§ Source text
[HN Gopher] Mamba-2 - State Space Duality
___________________________________________________________________
Mamba-2 - State Space Duality
Author : bratao
Score : 107 points
Date : 2024-06-03 16:07 UTC (6 hours ago)
(HTM) web link (tridao.me)
(TXT) w3m dump (tridao.me)
| eranation wrote:
| I'll bite: can anyone please eli5 to the non PhDs among us?
| cs702 wrote:
| TL;DR: The authors show that if you simplify Mamba so its
| state-space layer uses a diagonal matrix A that is a scalar
| times the identity matrix, the state-space transformation can
| be expressed as a form of causal linear attention.[a] That's
| the duality the authors refer to in the title. The key
| practical benefit is that it enables more efficient (faster)
| training on GPUs.
|
| ---
|
| [a] https://arxiv.org/abs/2006.16236
| brrrrrm wrote:
| restricts freedom in one of the parameters (A) to make training
| substantially more efficient (easier for a GPU to churn
| through).
|
| the actual flops involved are similar to the original SSM-based
| version, but that's harder to formulate as strictly matrix
| multiplications
| xcodevn wrote:
| tldr: mamba is not as good as transformer.

§ Goals
- A) Write out everything in the Mamba-2 thread from "[HN Gopher] Mamba-2" down to "(6 hours ago)".
- B) Answer these questions about the Mamba-2 thread:
(i) What score does the post have?
(ii) What key practical benefit does cs702 name?
(iii) Which parameter does brrrrrm say is restricted?
The data after this point comes from a separate source.

§ Provided material

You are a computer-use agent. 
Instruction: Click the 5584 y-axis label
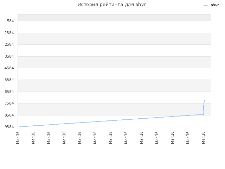(x=9, y=80)
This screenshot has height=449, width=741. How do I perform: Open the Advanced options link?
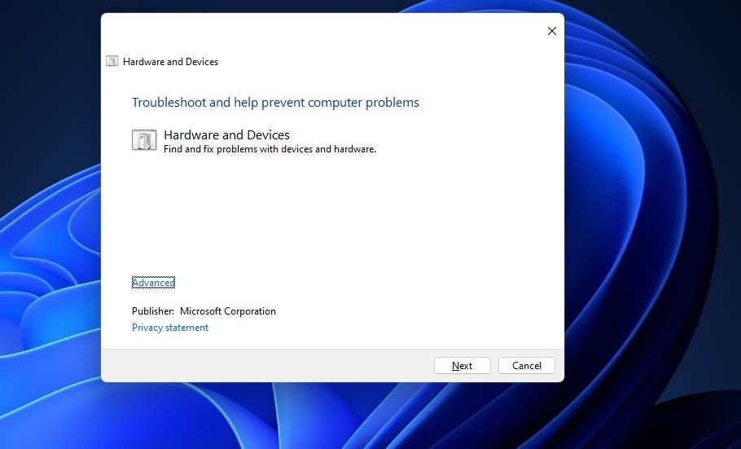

§ Task solutions
- A)
[HN Gopher] Mamba-2 - State Space Duality
___________________________________________________________________
Mamba-2 - State Space Duality
Author : bratao
Score : 107 points
Date : 2024-06-03 16:07 UTC (6 hours ago)

- B)
(i) 107 points.
(ii) More efficient (faster) training on GPUs.
(iii) A.